(Source passage begins)

The Drosophila melanogaster Dock protein — identified several years ago for its crucial function in photoreceptor axon guidance, does not act alone. Reporting in the Journal of Biological Chemistry, Dixon, Worby and colleagues have identified a Drosophila sorting protein, which, when tyrosine phosphorylated, can interact with this adaptor protein.

To unmask Dock's gang of accomplices, the authors stably expressed the src-homology-2 (SH2) domain of Dock as a tagged protein in Drosophila S2 cells and analysed proteins that complexed with it by affinity chromatography. Of the five protein bands that were visible, a protein of 63 kDa was found to contain an amino-terminal SH3 domain, an internal Phox homology (PX) domain, a proline-rich motif and a predicted coiled-coil domain. Based on its homology with human sorting nexin 9, also known as SH3PX1, the 63-kDa protein was re-named DSH3PX1. The interaction between Dock and DSHPX1 — which the authors confirmed by co-immunoprecipitation — occurs mainly through the SH2 domain of Dock.

As other sorting nexins can associate with some cell-surface receptors, Dixon and colleagues then investigated whether DSH3PX1 could interact with another of the five proteins found in the Dock complex, called Dscam — the Drosophila orthologue of the human Down Syndrome cell-adhesion molecule (DSCAM). Not only did they find an interaction, but they also showed that Dock wasn't needed for the association by using RNA interference to eliminate expression of Dock. Further analysis showed that DSH3PX1 can also interact with AP-50, a member of the AP-2 complex that recognizes proteins that are destined to be endocytosed in clathrin-coated pits. So, DSH3PX1 might function to bridge Dscam to proteins in these pits.

(Source passage ends)
(Dataset content begins)

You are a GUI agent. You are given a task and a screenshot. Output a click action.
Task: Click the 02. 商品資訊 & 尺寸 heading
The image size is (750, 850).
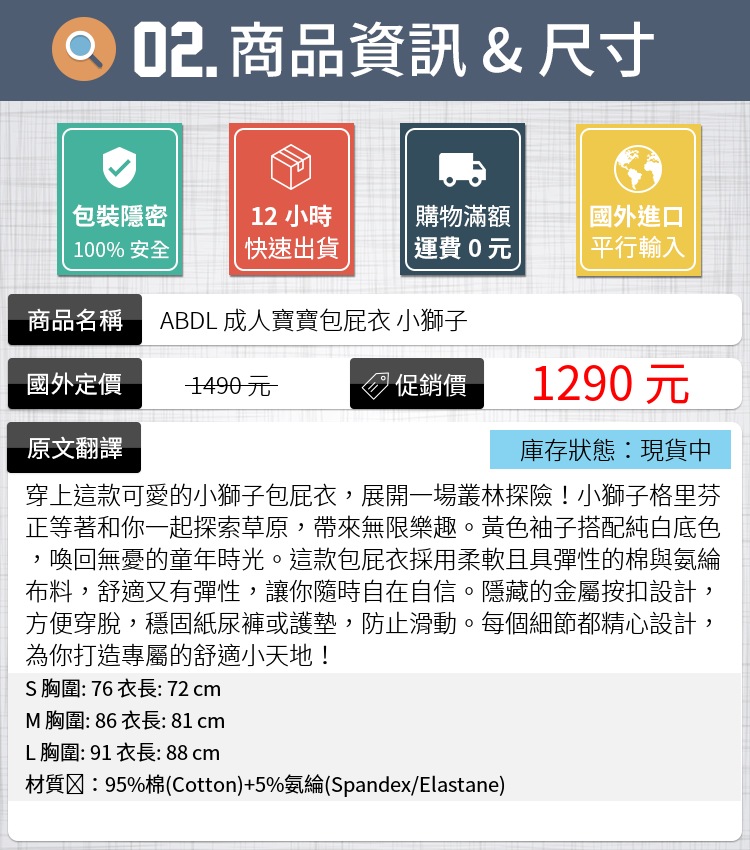(393, 49)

(Dataset content ends)

- _Assigned task 1_: In the passage on the Drosophila Dock protein, what method did the researchers use to get rid of Dock expression when testing whether DSH3PX1 binds Dscam?
- _Assigned task 2_: Write the next part of the passage on the Drosophila Dock protein, picking up right after its last sentence.

- _Reply 1_: RNA interference

- _Reply 2_:
Dscam is known to be required for embryonic axonal guidance, so Dixon et al. reasoned that by investigating the interactions of DSH3PX1, they might get an insight into the mechanisms by which Dscam mediates this effect. So, using full-length DSH3PX1, they carried out a two-hybrid screen. Among the interacting proteins was DSH3PX1 itself, indicating that this protein could dimerize. More significantly, however, Wasp — a regulator of the actin cytoskeleton, with a known function in endocytosis — was also identified as a positive binding partner. Wasp contains several protein–protein interaction domains (a Cdc42/Rac-binding (CRIB) domain, a proline-rich domain, two verprolin homology domains, a cofilin homology domain, a pleckstrin homology domain and an IQ domain), but the interaction with DSH3PX1 occurs through DSH3PX1's SH3 domain. This is consistent with previous observations that Wasp binds to several SH3-domain-containing proteins through its proline-rich sequence. Moreover, no competition was seen between the binding of Wasp and Dock to DSH3PX1, indicating that DSH3PX1 can interact with Wasp through its SH3 domain, whereas Dock uses an SH2-domain interaction.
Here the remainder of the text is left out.